Page 845-847, transcribed by Carolyn Ward from History of Butler County, Kansas by Vol. P. Mooney. Standard Publishing Company, Lawrence, Kan.: 1916. ill.; 894 pgs.


Worth W. Kemper, a successful farmer and stockman, of Plum Grove township, now residing in Whitewater, is a native of West Virginia. He was born in Lewis county, May 18, 1860. Among his earliest recollections are the closing days of the Civil war. The different sections of his native State were alternately in the hands of the Union and the Confederate troops, and in that section of the country, neighbors, and even brothers, differed on the great question involved in that conflict. Mr. Kemper recalls the existence of a cave in the mountain side near his home, where he and his little companions frequently played. This same cave was also used as a place of refuge of first one


side and then the other, as the position of that section shifted from the control of one of the contending armies to the other.

Worth W. Kemper is a son of John Robert and Elizabeth (Simmons) Kemper. The father was a native of Virginia, and of German descent. The Kemper family dates back to Colonial days, in this country, and was founded in the colony of Virginia in 1749. John Robert Kemper was a farmer, blacksmith, and preacher, and spent his life in West Virginia. His wife, Elizabeth Simmons, was a daughter of David and Sallie (Grogg) Simmons, natives of Germany. John Robert Kemper and his wife were the parents of nine children, of whom Worth W., the subject of this sketch, was the fifth in order of birth.

Worth W. Kemper grew to manhood in Lewis county, West Virginia, and was brought up on a farm, and, in his youth, learned to use his father's blacksmith tools. After reaching his majority, he went to West Union, W. Va., and worked at the blacksmith's trade about a year, when he went to Tyler county and worked at his trade for a time. Here he met Miss Tama B. Joseph, to whom he was married in March, 1882. She is a daughter of James and Nancy Joseph. After their marriage, Mr. and Mrs. Kemper lived in the little town of Camp, Tyler county, where Mr. Kemper worked at blacksmithing. Several members of the Joseph family had been in Kansas in the early days, and Mrs.
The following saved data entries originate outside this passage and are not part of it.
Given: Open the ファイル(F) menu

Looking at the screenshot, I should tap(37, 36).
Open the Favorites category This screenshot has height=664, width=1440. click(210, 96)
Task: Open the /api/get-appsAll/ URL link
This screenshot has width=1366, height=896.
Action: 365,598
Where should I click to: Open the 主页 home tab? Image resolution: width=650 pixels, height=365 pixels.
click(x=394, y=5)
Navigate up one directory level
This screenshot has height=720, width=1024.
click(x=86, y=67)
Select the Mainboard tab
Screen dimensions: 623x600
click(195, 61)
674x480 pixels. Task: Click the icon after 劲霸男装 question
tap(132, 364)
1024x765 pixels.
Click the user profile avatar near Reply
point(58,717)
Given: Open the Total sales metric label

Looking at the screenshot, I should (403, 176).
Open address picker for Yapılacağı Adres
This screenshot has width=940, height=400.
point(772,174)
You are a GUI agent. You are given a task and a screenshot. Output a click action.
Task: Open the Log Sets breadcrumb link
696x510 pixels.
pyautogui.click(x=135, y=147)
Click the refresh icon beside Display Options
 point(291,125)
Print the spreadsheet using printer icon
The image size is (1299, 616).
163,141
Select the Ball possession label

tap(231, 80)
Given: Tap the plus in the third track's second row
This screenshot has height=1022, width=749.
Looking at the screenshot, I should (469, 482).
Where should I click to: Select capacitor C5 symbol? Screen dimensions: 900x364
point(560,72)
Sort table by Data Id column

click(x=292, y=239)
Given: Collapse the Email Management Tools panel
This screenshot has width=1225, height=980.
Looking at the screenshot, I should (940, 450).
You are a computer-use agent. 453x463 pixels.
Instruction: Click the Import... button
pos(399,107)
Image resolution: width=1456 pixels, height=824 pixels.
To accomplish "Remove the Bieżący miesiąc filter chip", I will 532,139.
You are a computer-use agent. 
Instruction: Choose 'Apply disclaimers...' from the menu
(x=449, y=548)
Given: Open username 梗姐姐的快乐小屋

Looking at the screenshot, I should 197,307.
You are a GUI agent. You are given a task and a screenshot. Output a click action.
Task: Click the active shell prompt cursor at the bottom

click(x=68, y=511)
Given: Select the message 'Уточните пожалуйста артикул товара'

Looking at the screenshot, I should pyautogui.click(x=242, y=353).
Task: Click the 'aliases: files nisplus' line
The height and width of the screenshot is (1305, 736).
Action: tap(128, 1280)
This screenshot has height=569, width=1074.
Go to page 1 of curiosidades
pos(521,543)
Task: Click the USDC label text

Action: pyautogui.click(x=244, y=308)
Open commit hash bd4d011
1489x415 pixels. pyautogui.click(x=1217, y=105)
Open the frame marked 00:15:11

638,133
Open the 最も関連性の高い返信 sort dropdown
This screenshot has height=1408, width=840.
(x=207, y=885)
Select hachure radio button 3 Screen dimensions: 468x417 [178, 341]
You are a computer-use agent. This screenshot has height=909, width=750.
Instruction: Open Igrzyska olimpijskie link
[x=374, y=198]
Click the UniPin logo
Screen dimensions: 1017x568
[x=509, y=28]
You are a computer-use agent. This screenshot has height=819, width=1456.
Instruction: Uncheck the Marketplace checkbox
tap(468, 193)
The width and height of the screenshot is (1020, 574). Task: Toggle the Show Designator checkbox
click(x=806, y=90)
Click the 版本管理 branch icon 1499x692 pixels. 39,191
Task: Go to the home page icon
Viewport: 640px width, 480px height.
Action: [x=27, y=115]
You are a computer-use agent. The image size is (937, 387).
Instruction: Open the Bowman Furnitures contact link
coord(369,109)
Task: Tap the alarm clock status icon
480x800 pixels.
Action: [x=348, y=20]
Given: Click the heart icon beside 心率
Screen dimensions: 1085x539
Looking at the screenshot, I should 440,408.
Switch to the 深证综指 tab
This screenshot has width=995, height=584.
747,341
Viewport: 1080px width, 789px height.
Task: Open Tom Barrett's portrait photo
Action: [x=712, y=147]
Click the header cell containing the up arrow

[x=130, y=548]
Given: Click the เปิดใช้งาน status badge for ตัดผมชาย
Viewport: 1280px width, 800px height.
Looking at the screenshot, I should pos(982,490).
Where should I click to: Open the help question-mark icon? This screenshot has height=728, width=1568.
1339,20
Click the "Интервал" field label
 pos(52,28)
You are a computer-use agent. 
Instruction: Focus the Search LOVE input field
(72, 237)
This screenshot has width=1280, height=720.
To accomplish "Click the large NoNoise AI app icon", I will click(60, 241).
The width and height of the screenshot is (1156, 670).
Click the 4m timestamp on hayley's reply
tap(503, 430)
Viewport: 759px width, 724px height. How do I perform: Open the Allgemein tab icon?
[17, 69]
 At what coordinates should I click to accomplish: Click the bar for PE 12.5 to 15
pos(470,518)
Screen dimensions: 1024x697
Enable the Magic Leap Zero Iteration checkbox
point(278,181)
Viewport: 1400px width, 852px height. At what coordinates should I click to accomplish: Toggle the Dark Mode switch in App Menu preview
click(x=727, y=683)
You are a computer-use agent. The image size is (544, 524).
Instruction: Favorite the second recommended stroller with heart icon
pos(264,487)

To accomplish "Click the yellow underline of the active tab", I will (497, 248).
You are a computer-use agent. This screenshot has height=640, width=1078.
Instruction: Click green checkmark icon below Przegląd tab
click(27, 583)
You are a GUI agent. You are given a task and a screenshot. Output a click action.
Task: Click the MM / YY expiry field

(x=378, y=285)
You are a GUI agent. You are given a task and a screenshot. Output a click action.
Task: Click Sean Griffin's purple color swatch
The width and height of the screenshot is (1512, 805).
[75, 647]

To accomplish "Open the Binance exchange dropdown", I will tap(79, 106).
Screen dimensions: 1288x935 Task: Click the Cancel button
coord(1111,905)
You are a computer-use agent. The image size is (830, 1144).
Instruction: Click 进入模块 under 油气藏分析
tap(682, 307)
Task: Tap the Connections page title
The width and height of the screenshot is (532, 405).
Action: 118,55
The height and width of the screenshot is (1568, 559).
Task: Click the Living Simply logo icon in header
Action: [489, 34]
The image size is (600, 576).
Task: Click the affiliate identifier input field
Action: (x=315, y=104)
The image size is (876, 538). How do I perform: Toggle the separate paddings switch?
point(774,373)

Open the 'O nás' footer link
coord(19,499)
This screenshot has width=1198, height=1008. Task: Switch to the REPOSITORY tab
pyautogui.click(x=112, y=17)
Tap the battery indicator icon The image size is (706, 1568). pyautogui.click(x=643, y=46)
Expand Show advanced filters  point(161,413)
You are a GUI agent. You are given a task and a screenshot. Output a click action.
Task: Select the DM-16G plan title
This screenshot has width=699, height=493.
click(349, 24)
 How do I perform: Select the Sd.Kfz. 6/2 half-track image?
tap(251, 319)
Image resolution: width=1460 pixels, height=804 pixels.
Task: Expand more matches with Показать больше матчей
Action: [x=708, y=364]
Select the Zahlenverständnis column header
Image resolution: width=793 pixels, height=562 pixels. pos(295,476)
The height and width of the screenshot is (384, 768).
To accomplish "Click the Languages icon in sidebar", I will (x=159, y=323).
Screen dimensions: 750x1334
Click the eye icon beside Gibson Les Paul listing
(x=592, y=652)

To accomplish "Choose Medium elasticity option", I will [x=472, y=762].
Kemper's father had lived in Butler county when she was a girl, but had returned to Virginia in 1874, and, as a girl, Mrs. Kemper had many pleasant as well as some disagreeable recollections of life on the plains of Butler county in the pioneer days.

In the spring of 1883, Mr. Kemper and his wife and their infant son, James Ott, set out for Kansas. They located in the old, historic town of Plum Grove, now extinct. Their capital was limited, Mr. Kemper having just $14 in cash, when they reached Butler county. He bought a small, two room house, which served as their home, and he also bought a set of blacksmith tools and a shop, for which he agreed to pay $300, when his note came due. As soon as he opened his blacksmith shop to the public, work came in abundance, and he had all that he could do in the thriving little town of Plum Grove. However, there came a day, when the Missouri Pacific railroad was built, which missed the town of Plum Grove, and it was then that the old town began to slip from the map. Shortly after the railroad was built, Mr. Kemper moved his shop to the new town of Brainerd, and had plenty to do in his line of work there.

Three years later he moved to Potwin, where he conducted a blacksmith shop about a year. Mr. and Mrs. Kemper then took up their home on the farm of her grandfather, Whitman Joseph, who was quite an old gentleman. Mr. Kemper operated the Joseph place, which was a very large farm, for seven years, until the death of Mr. Joseph in 1895. After the death of the old gentleman, Mr. Kemper bought a part of the farm, consisting of a quarter of section 8. Later he bought another


quarter section from N. M. Joseph, which joins his first purchase, and he now owns a half section of rich bottom land on the Whitewater, which will compare favorably with any soil in the State of Kansas. He raises a great many cattle and also carries on general farming. He is one of the best cattlemen in the country. He is equally as good a judge of market conditions as he is of cattle, and in twenty years of experience as a feeder, he has never lost money on a bunch of cattle, and he has handled a great many.

Mr. and Mrs. Kemper are the parents of four children: James Ott, a successful farmer and stockman, Plum Grove township; Iva, deceased; Lula, wife of J. O. Wilson, Murdock township, and Waldo, at home. Mr. and Mrs. Kemper reside in a beautiful, modern residence in Whitewater, where they are well known and have many friends. Mr. Kemper is a member of the Knights of Pythias, Modern Woodmen of America, and the Independent Order of Odd Fellows.